- Born: September 4, 1902 Elberon, New Jersey, U.S.
- Died: October 21, 1993 (aged 91) New York City, U.S.
- Occupation: Historian
- Awards: Bancroft Prize (1965)

= Dorothy Borg =

American historian (1902–1993)

Dorothy Borg (September 4, 1902 Elberon, New Jersey – October 21, 1993 New York City) was an American historian specializing in American-East Asian relations. Although she did not hold faculty appointments, her multi-archival and assiduous scholarship set high standards and her organization of international scholarly cooperation and exchange influenced the field of American history of foreign relations. Her research focused mainly on United States relations with China in the decades between World War I and the arrival in power of the Chinese Communist Revolution in 1949.

==Awards==
- She received the 1965 Bancroft Prize for her monograph, The United States and the Far Eastern Crisis, 1933-1938.

==Works==
- American Policy and the Chinese Revolution, 1925-1928 (New York: American Institute of Pacific Relations; Macmillan, 1947; rpr.
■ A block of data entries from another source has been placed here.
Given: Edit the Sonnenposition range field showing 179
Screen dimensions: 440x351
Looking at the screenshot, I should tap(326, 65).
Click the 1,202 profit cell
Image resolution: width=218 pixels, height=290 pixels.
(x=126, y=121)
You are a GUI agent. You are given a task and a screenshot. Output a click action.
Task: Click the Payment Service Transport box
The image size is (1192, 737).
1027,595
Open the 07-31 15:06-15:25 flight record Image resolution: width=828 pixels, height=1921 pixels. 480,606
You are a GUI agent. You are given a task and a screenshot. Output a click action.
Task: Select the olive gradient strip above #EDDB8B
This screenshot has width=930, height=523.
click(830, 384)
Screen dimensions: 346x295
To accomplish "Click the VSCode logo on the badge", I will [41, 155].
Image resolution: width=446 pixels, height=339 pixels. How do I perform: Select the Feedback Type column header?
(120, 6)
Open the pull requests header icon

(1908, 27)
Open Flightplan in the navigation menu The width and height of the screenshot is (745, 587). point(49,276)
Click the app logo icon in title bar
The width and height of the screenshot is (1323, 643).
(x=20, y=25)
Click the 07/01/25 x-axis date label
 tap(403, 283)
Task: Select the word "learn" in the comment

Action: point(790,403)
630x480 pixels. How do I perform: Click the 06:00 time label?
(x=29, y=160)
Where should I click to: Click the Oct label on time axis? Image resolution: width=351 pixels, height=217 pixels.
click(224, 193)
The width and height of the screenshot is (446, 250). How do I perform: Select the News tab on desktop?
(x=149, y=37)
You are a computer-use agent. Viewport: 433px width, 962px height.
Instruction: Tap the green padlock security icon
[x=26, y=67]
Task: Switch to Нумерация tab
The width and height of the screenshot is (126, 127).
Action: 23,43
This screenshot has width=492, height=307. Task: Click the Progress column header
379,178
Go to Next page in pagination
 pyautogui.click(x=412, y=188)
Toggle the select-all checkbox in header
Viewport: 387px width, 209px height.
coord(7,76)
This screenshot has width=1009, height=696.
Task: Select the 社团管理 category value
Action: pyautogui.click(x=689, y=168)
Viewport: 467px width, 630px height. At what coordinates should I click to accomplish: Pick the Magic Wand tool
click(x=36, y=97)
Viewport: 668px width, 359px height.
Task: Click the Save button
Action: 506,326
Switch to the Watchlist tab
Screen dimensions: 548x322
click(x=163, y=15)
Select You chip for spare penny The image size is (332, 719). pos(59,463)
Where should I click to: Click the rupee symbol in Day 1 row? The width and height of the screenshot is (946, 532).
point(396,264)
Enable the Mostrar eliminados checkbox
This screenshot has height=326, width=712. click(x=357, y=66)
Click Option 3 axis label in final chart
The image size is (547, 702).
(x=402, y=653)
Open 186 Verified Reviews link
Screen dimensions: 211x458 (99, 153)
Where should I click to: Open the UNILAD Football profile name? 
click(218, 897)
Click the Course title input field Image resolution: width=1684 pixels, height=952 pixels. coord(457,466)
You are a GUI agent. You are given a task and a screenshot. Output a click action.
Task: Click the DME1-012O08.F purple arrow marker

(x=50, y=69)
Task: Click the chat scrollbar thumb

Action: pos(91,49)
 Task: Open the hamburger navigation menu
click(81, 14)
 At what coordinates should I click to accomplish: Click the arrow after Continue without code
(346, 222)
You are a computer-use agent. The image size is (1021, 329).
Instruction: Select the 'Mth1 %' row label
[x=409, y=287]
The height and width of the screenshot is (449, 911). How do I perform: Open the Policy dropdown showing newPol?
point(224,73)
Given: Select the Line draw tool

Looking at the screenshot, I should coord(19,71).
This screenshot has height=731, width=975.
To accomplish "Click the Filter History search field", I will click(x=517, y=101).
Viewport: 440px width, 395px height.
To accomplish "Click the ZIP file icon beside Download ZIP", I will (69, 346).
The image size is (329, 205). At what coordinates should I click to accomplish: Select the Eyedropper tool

New York: Octagon, 1968.
- The United States and the Far Eastern Crisis, 1933-1938 (Harvard University Press, 1965)
- Dorothy Borg (1973). "Pearl Harbor as History: Japanese-American Relations, 1931-1941"
- Dorothy Borg (1980). "Uncertain Years: Chinese American Relations, 1947-1950"

==References and further reading==
- Warren I. Cohen (2022). "Forum on the Importance of the Scholarship of Dorothy Borg" Essays by Warren I. Cohen, Lloyd C. Gardner, Akira Iriye.